First off, I don’t know what gets into me that inspires these random athletic quests of mine.

A few years ago, I decided to run the DIsney half marathon. I was a gym-goer, but not a runner. 5 months later, I was running 13.1 miles through Disney parks.

Then, just two months ago, I got the crazy idea to participate in a sprint triathlon: 1/3 mile swim, 10 mile bike ride, and 5k run. I hadn’t worked out regularly for months. Crazy, right?

So, on October 24, I found myself at the water’s edge at Ft. Desoto at 7:55am. My wave would start swimming at 7:58. I was nervous to say the least.

And just like that, we were off. Swimming in salt water, against the current, with about 50 people swarmed around you is very much different from swimming laps in a pool, as I quickly discovered.

Swim finished, I climbed out of the water to jog to my bike. First thought: “Wow. My legs are tired already. How am I going to finish this?”

I quickly pushed the thought away and went to my bike, climbed on, and went, trying to ignore the signs telling me how far I had gone. I just wanted to look forward and finish.

10 miles done, and I’m dropping off my bike to start running 3.2 miles. After half a mile, I was convinced I couldn’t go further. The tightness in my calves was like nothing I ever felt before. I started walking.

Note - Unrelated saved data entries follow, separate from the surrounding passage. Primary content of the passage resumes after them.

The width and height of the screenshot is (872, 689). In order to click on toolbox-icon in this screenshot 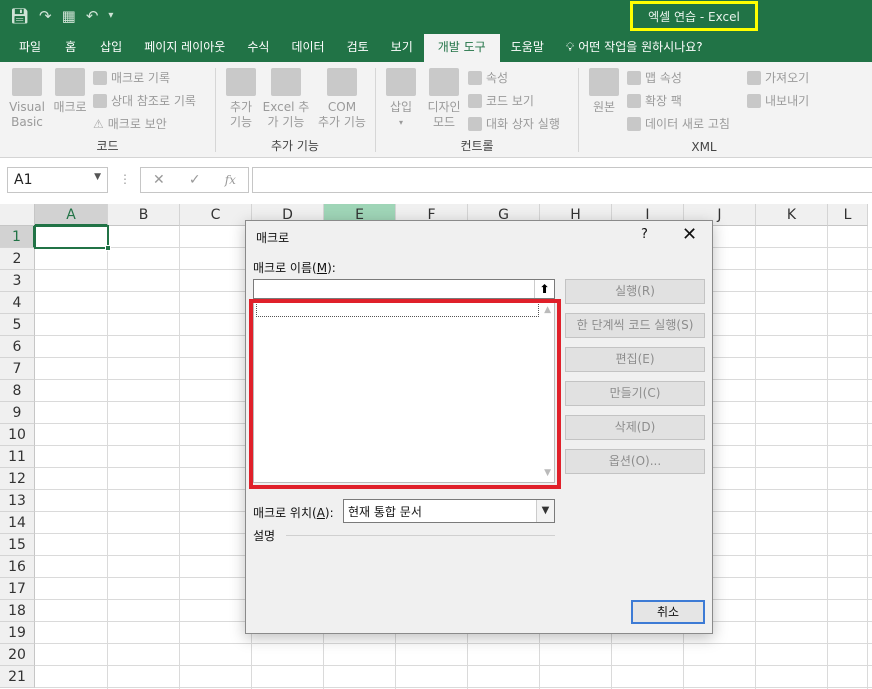, I will do `click(401, 82)`.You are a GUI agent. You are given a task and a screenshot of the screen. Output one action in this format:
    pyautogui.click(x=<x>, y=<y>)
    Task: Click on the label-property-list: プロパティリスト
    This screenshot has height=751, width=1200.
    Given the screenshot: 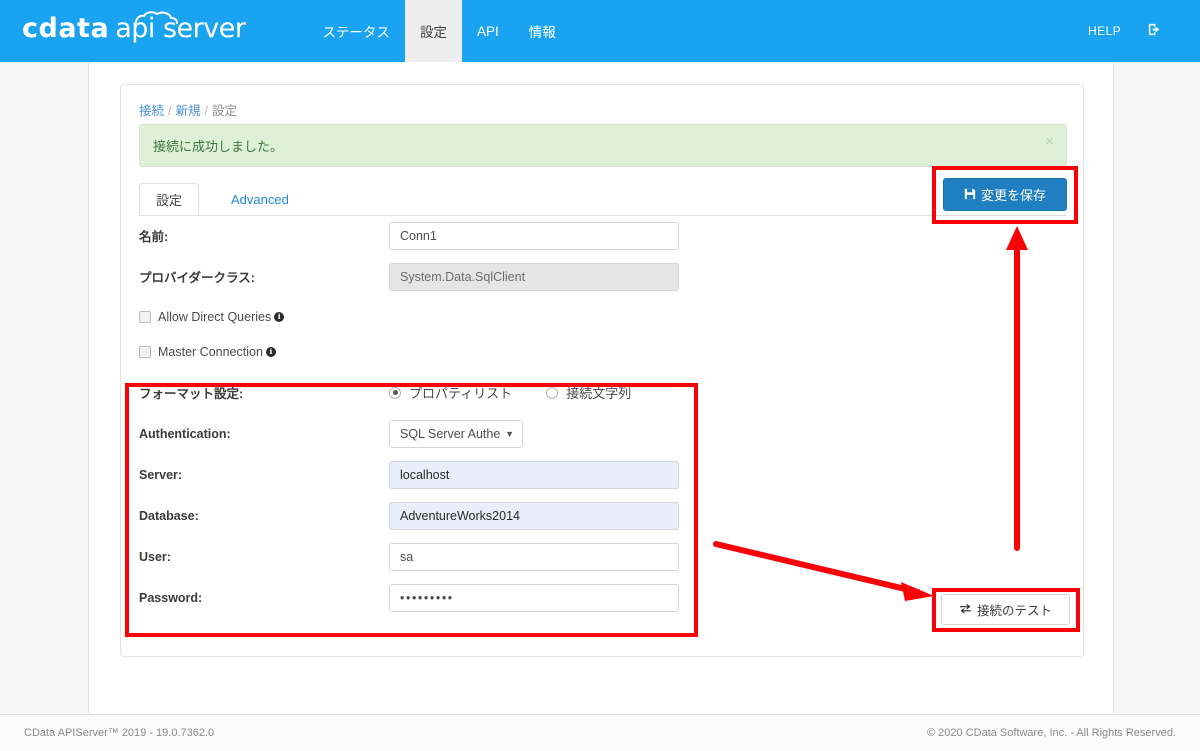 What is the action you would take?
    pyautogui.click(x=461, y=394)
     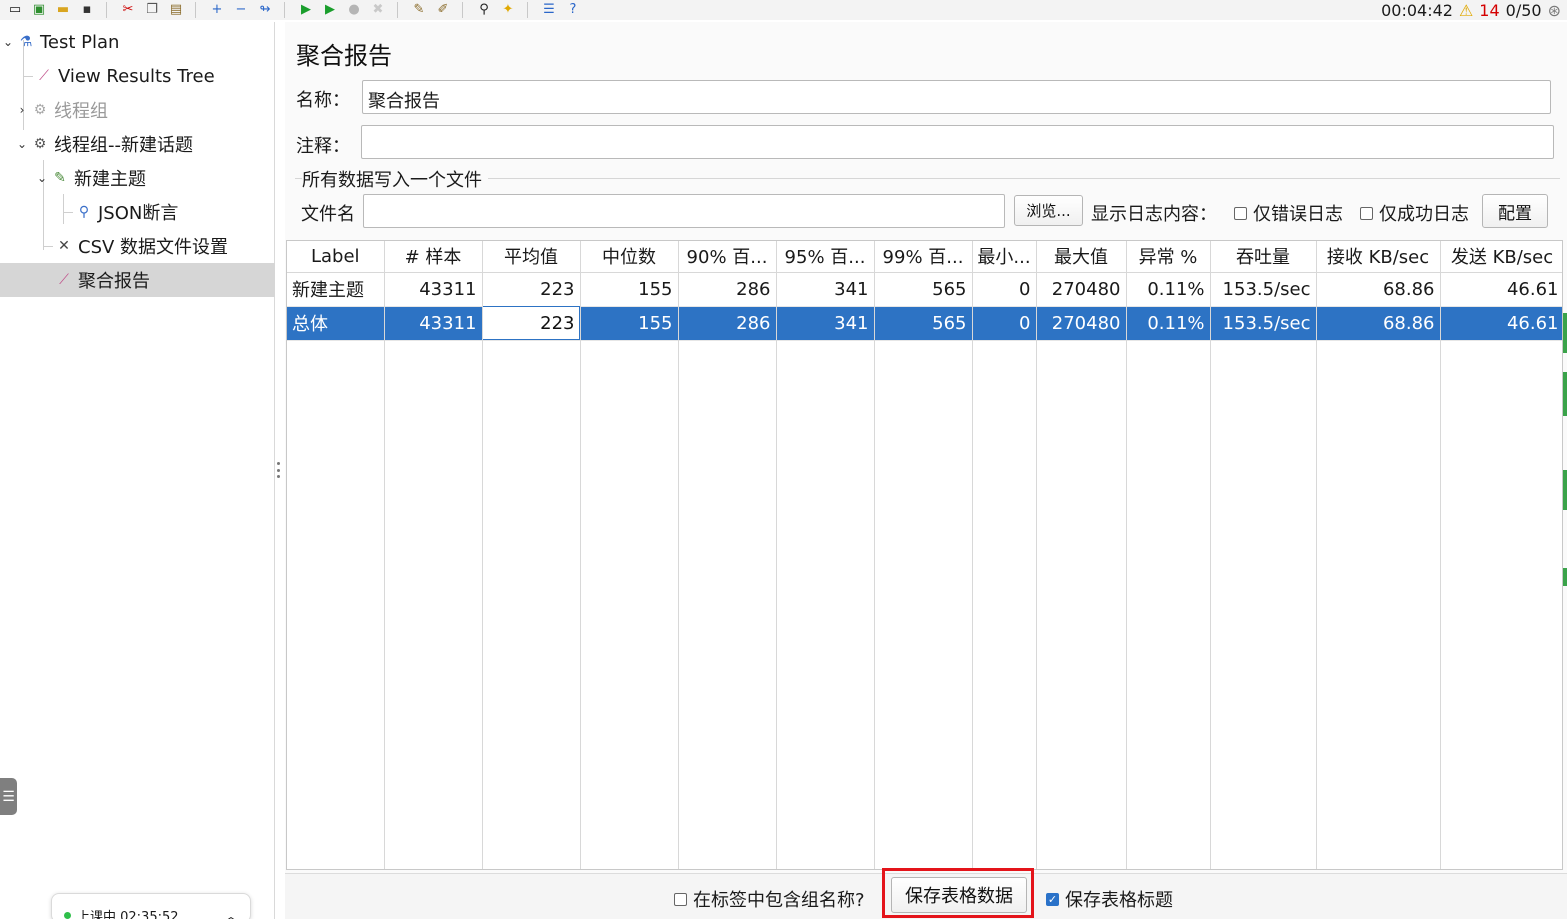 I want to click on tree-item-csv-data-set: ✕ CSV 数据文件设置, so click(x=141, y=246).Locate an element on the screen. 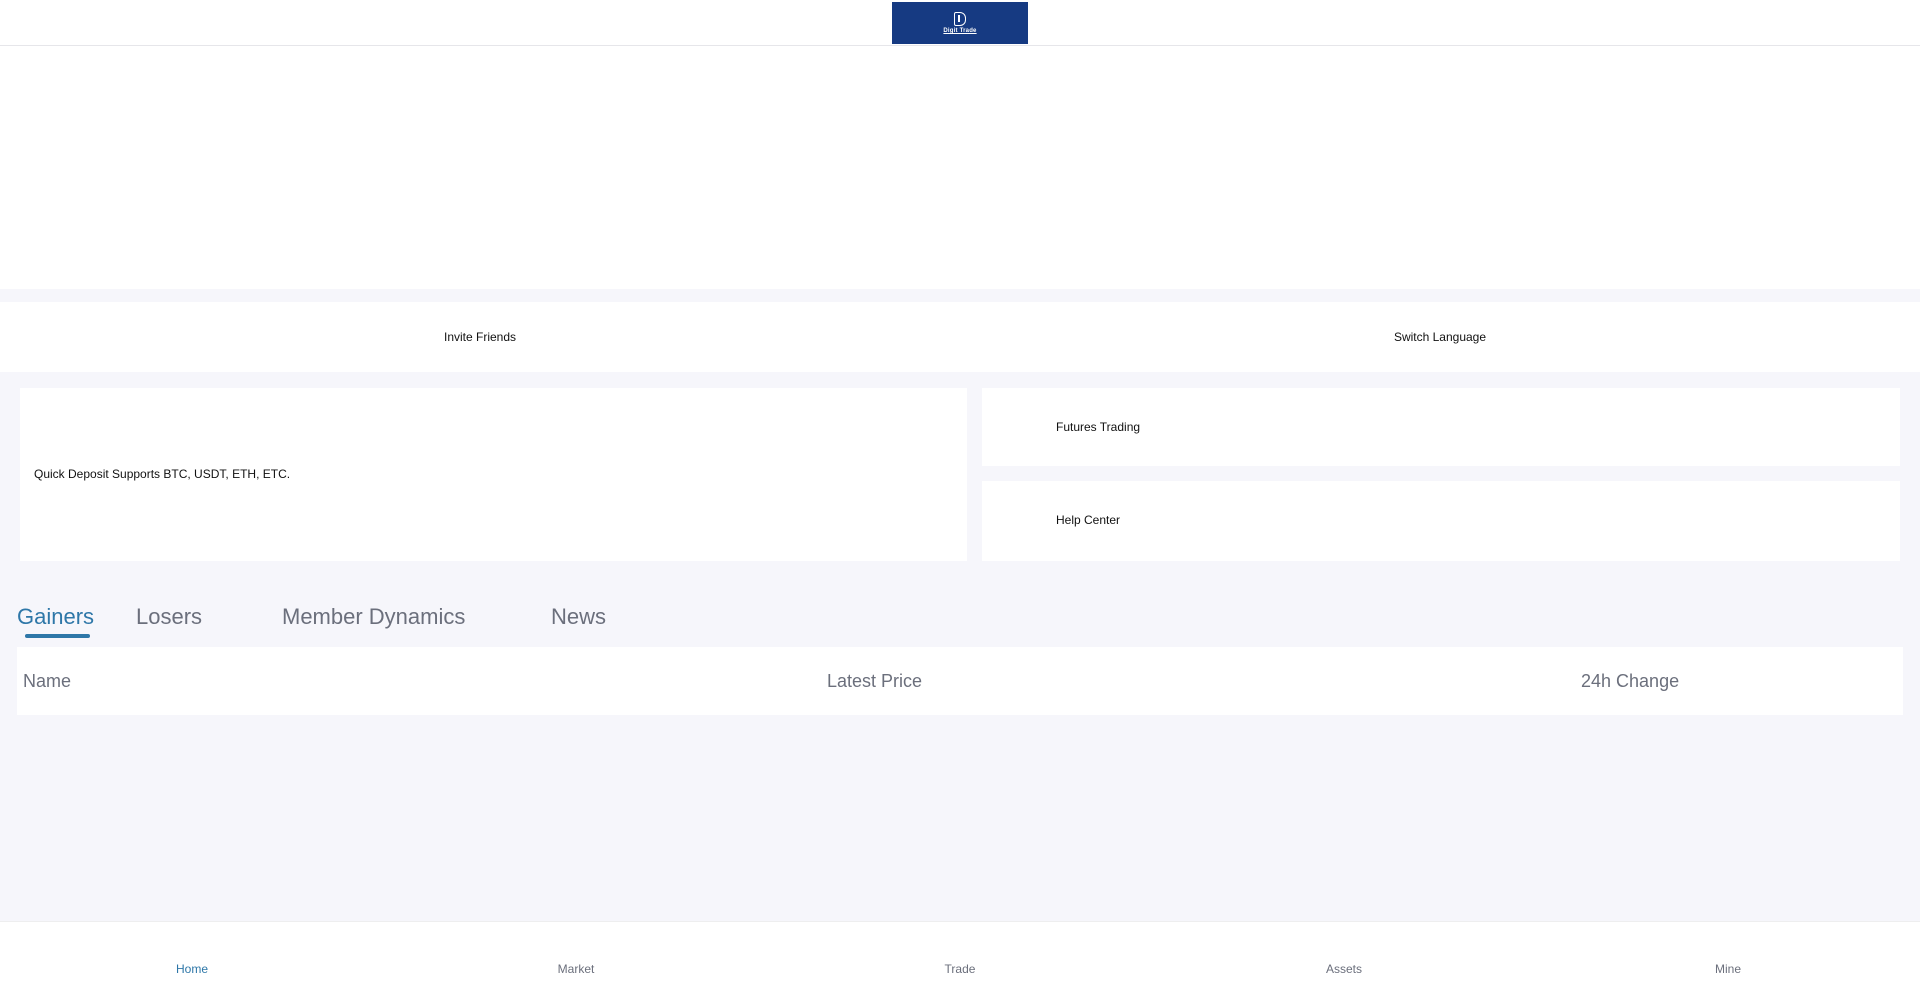 The width and height of the screenshot is (1920, 993). switch-language-button: Switch Language is located at coordinates (1440, 337).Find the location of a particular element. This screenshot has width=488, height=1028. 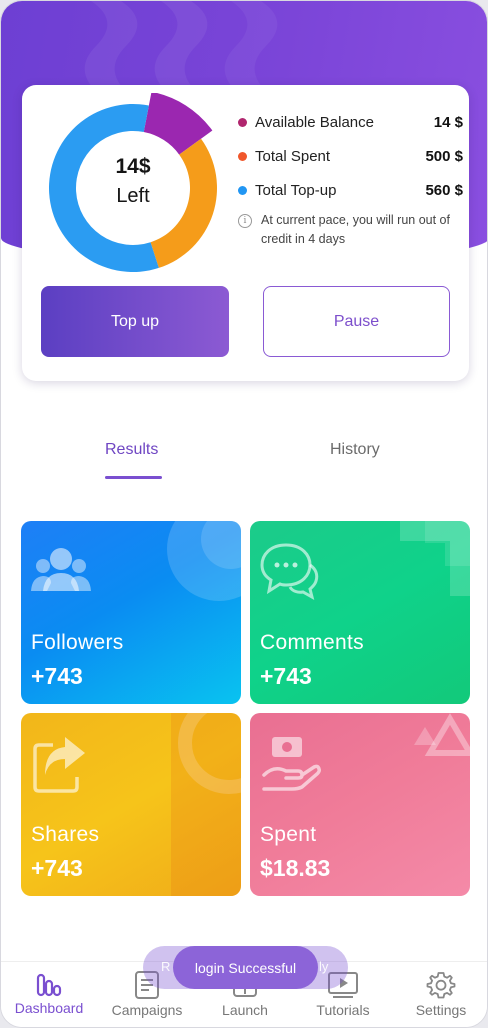

bar-chart-icon is located at coordinates (49, 985).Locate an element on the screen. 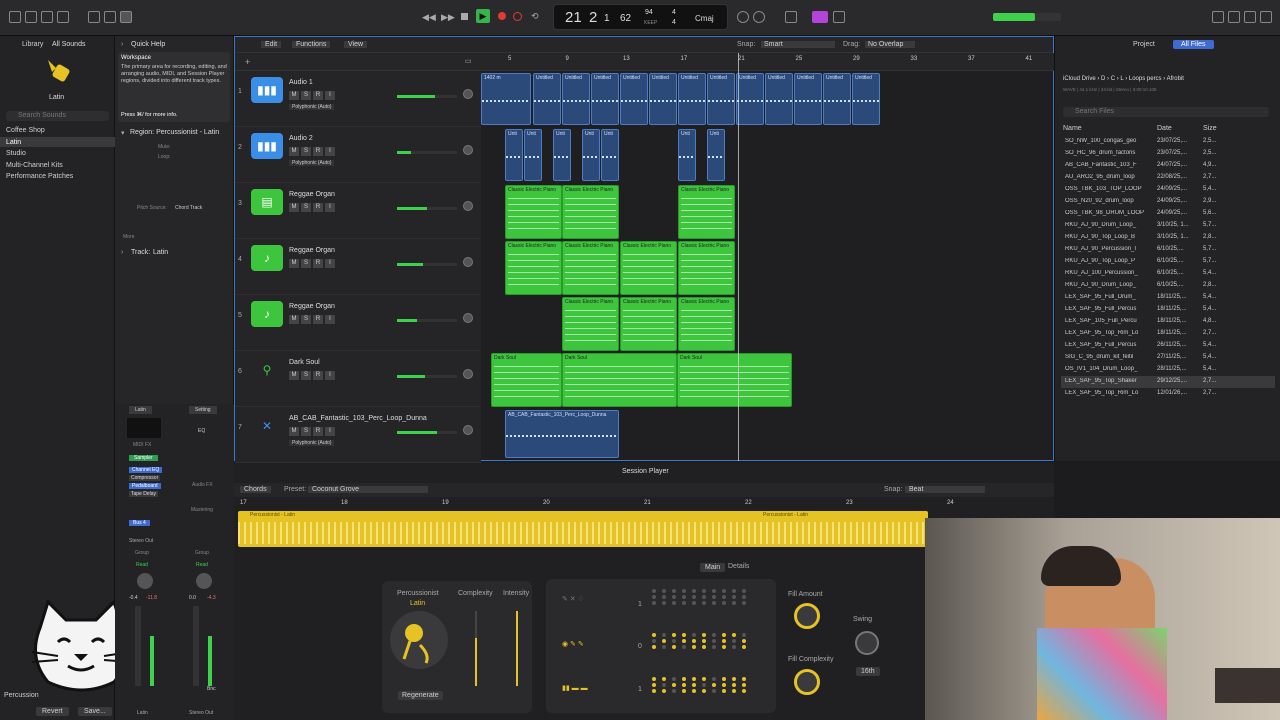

When I felt rested, I’d run until the tightness reared its ugly head, then walk for a bit. It was during this run/walk time that I had a thought.

You see, when I ran the half marathon, I had a running partner. We trained together and pushed each other through it. In this case, my training partner wasn’t there.

I was struck with the importance of having someone there to go through this with. Someone who could push me, encourage me, finish with me. Someone who I could do the same thing for.

The same thing applies to this life. We were made to walk/run through it with others. That’s why we desire friendships, why we want to be in love.

Someone to walk through life with. Someone to push you, to encourage you when you’re convinced you can’t go any further.

And God plays that role as well. He wants us to walk through life with Him. And as friends and significant others may walk in and out, He remains.

1 Peter 5:7 says, “Cast all your anxiety on him because he cares for you.”

We’re also told that He will never leave us or forsake us. We are not alone, and we were never made to be alone.

So, I finished the triathlon. I ran through the finish, powered by a burst of strength I can only attribute to the One who was running beside me the whole time.

Thanks for reading, and thanks for walking through life with me.